EXERCISE PROMPT: Go to the line containing "is (1568, 616)." in the records below and print it and every following line exactly, on through the line containing "Select the Sounds (6) tab", then stop.
---+---
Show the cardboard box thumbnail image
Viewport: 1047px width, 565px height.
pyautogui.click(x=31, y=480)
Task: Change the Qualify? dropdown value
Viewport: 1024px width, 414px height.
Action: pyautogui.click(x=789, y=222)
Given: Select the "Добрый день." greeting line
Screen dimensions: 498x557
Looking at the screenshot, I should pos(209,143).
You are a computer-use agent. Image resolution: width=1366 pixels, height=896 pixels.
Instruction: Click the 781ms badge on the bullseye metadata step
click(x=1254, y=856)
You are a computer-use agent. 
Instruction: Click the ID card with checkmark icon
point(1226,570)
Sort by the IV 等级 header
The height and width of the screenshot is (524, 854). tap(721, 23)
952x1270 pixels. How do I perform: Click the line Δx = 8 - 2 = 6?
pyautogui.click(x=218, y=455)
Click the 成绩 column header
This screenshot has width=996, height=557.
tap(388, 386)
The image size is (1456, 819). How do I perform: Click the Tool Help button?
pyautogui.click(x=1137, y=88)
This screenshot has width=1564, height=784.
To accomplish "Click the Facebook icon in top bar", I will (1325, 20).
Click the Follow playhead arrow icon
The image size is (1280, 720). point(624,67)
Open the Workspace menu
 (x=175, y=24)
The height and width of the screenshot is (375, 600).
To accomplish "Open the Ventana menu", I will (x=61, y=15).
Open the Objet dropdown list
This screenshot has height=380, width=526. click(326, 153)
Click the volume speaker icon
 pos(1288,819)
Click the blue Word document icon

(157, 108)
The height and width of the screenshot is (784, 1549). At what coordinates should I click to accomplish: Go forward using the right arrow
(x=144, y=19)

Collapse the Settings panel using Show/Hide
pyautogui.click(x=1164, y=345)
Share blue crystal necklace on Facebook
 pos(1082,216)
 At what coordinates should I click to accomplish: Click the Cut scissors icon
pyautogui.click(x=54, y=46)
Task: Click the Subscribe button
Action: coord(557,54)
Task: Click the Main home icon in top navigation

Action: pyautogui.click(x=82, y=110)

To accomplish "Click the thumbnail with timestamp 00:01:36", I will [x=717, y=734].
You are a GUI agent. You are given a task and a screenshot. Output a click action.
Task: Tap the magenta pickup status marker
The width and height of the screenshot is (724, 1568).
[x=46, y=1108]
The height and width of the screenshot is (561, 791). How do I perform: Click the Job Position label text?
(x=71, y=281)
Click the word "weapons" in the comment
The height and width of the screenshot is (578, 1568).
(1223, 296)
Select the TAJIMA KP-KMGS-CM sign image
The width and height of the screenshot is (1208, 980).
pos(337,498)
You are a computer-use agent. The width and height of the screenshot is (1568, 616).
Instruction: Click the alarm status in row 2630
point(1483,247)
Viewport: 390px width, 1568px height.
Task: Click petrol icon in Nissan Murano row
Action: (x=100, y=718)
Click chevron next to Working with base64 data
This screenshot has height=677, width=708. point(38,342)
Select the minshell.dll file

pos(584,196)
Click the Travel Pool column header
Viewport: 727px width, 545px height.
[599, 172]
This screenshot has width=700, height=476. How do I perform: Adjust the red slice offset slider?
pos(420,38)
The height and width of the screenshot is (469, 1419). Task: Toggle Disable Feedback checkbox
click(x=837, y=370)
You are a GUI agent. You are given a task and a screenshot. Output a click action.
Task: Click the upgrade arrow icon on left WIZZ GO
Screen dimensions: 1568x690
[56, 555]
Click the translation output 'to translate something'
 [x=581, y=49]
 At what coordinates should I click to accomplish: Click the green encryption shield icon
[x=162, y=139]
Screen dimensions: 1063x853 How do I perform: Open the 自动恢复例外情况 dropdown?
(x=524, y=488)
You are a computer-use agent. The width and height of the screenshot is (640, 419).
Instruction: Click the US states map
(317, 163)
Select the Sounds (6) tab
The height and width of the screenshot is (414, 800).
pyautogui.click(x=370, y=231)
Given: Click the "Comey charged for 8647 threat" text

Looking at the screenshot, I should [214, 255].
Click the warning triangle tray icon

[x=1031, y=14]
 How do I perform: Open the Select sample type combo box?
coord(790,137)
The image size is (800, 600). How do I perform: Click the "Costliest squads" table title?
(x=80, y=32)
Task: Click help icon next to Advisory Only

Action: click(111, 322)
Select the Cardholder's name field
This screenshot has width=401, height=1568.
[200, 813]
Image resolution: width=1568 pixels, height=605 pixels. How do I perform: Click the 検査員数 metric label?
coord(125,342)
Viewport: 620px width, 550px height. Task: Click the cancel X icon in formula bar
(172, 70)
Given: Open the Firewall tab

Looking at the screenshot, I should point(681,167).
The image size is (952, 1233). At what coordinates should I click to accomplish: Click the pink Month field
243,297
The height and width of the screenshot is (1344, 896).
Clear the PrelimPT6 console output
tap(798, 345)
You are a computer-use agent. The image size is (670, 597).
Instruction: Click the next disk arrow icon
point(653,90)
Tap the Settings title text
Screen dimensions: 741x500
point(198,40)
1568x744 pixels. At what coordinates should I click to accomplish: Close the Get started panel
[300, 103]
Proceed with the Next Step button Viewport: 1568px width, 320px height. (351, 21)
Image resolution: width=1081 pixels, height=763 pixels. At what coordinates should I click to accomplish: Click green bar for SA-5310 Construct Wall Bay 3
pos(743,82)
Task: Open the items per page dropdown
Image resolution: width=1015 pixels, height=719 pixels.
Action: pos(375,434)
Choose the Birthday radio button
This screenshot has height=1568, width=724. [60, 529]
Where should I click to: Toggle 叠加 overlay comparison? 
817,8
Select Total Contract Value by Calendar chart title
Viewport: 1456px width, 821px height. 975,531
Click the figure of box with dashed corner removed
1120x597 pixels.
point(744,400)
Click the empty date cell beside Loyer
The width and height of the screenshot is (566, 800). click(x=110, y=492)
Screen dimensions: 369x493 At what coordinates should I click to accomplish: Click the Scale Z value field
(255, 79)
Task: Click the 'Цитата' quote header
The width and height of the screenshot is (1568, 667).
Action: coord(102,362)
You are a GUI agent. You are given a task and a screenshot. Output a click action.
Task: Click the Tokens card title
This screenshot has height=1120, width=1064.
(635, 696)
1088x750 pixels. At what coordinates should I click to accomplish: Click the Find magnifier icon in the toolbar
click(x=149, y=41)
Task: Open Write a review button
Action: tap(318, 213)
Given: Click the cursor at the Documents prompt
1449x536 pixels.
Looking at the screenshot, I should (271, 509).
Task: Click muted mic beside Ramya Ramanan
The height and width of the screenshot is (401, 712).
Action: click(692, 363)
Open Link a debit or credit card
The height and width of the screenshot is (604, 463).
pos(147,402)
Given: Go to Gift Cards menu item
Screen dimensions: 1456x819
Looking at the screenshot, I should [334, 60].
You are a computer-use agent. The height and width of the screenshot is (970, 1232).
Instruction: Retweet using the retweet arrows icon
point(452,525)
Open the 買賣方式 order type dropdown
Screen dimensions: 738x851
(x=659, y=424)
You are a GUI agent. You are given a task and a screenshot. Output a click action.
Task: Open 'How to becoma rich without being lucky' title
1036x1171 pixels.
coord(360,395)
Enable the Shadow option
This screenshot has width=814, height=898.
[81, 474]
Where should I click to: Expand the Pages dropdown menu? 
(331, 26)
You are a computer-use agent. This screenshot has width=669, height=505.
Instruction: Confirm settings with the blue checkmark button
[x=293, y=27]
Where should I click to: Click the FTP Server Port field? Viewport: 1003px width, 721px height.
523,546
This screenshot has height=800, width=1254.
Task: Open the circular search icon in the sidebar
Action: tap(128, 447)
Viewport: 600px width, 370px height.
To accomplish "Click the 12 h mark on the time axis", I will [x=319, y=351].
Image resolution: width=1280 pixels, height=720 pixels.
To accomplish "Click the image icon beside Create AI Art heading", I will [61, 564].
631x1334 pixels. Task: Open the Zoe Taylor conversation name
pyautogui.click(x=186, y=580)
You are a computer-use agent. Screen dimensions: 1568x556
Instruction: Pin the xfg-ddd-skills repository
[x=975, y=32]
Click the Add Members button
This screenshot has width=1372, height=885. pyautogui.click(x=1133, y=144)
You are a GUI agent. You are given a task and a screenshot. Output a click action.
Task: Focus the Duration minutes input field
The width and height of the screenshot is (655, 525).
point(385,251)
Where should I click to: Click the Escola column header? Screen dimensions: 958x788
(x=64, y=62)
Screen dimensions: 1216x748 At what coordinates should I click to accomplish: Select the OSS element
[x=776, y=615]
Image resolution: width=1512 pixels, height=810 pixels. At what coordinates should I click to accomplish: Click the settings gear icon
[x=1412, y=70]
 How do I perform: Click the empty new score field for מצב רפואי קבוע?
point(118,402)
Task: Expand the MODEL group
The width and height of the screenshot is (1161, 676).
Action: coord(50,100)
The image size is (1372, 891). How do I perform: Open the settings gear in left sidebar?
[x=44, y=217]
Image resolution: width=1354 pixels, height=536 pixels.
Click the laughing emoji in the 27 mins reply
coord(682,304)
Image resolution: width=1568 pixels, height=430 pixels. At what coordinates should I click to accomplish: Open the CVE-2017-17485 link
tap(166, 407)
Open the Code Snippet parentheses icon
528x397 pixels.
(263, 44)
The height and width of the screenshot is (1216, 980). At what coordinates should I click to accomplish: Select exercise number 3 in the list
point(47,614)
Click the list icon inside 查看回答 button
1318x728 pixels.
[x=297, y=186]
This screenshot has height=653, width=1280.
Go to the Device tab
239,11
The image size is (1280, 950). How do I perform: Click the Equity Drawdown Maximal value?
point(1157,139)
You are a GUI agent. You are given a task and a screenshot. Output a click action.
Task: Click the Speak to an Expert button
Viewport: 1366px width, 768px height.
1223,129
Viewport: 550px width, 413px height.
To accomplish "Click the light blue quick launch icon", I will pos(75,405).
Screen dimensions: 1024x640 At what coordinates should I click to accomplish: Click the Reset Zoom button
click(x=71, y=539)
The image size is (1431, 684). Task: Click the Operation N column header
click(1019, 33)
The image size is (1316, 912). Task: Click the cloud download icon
---+---
YOUR RESPONSE:
You are a computer-use agent. The width and height of the screenshot is (1568, 616).
Instruction: Click the alarm status in row 2630
point(1483,247)
Viewport: 390px width, 1568px height.
Task: Click petrol icon in Nissan Murano row
Action: (x=100, y=718)
Click chevron next to Working with base64 data
This screenshot has height=677, width=708. point(38,342)
Select the minshell.dll file

pos(584,196)
Click the Travel Pool column header
Viewport: 727px width, 545px height.
[599, 172]
This screenshot has width=700, height=476. How do I perform: Adjust the red slice offset slider?
pos(420,38)
The height and width of the screenshot is (469, 1419). Task: Toggle Disable Feedback checkbox
click(x=837, y=370)
You are a GUI agent. You are given a task and a screenshot. Output a click action.
Task: Click the upgrade arrow icon on left WIZZ GO
Screen dimensions: 1568x690
[56, 555]
Click the translation output 'to translate something'
 [x=581, y=49]
 At what coordinates should I click to accomplish: Click the green encryption shield icon
[x=162, y=139]
Screen dimensions: 1063x853 How do I perform: Open the 自动恢复例外情况 dropdown?
(x=524, y=488)
You are a computer-use agent. The width and height of the screenshot is (640, 419).
Instruction: Click the US states map
(317, 163)
Select the Sounds (6) tab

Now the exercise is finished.